#### [Work order]
In the records below, how many lines hold the string "Switch"? Give only the number.

Data items:

■ ■ ■ ■

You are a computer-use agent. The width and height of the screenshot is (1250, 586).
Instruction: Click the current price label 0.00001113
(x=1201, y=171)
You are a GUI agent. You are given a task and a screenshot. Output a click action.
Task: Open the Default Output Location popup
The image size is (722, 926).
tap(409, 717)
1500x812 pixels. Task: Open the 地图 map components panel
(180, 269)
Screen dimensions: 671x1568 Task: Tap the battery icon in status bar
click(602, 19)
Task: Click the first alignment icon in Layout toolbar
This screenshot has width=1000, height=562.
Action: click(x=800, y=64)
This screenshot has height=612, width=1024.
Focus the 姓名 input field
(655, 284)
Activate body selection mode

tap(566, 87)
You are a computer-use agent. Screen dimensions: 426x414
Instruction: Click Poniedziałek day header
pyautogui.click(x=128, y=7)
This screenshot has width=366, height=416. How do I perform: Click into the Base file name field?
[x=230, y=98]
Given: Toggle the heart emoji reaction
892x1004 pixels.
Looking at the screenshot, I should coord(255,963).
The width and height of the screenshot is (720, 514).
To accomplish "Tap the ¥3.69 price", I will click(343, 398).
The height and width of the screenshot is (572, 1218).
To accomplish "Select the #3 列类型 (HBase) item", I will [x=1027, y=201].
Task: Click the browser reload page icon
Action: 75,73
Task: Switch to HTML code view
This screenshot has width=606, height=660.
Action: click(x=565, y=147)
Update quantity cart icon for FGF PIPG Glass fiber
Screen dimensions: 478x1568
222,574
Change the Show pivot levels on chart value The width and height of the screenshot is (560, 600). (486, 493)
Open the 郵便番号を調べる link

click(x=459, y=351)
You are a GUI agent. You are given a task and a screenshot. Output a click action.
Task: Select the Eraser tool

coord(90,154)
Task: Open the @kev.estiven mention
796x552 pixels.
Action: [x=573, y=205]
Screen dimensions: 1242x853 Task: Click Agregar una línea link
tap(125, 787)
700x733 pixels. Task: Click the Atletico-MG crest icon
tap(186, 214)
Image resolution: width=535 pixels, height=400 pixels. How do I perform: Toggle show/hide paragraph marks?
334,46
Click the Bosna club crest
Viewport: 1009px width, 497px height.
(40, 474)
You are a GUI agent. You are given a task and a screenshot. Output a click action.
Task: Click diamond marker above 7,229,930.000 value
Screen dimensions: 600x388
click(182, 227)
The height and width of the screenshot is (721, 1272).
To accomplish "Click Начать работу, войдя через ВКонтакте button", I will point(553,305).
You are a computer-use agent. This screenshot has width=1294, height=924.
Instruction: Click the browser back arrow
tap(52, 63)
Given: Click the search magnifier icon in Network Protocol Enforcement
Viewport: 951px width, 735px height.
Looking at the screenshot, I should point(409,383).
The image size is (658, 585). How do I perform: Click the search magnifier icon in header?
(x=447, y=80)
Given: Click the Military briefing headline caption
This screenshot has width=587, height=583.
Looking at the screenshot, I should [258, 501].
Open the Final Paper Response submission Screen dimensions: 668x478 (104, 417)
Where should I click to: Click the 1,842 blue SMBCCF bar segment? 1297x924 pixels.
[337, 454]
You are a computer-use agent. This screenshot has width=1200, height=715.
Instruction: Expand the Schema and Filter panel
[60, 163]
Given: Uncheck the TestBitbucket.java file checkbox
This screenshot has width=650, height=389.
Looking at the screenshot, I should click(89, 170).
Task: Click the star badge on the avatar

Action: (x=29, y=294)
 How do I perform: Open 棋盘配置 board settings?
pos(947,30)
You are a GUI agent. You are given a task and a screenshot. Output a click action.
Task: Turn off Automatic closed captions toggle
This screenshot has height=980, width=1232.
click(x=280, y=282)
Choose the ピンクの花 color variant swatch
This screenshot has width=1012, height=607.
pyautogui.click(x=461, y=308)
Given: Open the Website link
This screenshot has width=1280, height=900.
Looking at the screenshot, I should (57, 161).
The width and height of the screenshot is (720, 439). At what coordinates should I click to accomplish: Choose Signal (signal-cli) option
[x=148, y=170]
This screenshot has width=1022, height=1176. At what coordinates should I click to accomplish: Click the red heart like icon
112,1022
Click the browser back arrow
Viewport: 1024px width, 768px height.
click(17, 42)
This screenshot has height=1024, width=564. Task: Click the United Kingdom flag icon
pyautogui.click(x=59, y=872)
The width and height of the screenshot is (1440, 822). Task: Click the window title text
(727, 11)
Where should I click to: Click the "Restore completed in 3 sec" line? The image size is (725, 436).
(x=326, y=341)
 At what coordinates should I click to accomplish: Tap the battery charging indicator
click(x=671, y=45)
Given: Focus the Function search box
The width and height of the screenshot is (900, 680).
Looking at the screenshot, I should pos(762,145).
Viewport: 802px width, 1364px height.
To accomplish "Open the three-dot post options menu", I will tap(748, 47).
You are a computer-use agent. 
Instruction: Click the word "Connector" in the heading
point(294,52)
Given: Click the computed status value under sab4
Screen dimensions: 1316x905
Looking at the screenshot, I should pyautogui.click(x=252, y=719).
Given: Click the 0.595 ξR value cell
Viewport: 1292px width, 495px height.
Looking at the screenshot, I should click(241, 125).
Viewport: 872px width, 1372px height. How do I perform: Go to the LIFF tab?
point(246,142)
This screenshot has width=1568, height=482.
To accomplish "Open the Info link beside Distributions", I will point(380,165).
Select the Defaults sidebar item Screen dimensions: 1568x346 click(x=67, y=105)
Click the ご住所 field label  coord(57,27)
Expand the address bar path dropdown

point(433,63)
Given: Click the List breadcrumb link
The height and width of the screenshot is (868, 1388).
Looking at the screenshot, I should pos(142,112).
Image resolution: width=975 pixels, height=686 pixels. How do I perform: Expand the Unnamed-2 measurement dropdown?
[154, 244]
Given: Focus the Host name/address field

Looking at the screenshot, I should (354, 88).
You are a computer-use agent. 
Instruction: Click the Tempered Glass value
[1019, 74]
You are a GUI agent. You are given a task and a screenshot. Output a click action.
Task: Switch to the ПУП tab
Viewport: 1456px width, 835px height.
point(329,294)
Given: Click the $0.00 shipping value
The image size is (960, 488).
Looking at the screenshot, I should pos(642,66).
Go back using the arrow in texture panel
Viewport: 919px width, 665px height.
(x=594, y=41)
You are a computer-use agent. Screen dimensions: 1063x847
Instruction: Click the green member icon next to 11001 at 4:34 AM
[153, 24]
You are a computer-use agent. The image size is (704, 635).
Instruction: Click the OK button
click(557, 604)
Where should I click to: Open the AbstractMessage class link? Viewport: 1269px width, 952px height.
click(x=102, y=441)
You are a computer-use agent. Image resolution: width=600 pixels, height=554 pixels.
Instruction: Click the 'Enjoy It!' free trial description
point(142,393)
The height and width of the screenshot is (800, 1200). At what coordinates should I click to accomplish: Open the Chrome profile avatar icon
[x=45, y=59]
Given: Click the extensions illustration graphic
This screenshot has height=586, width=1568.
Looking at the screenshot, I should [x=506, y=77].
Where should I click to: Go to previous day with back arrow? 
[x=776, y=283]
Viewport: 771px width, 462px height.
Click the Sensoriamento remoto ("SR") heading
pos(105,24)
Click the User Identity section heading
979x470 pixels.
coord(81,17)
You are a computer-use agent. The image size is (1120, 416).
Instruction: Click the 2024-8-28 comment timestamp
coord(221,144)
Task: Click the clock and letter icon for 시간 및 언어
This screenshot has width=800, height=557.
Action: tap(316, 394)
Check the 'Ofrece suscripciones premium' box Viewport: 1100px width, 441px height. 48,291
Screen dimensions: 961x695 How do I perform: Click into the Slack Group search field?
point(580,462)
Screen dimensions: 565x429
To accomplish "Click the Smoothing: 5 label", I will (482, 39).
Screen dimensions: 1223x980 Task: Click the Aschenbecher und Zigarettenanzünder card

■ ■ ■ ■

#### [Exercise response]
2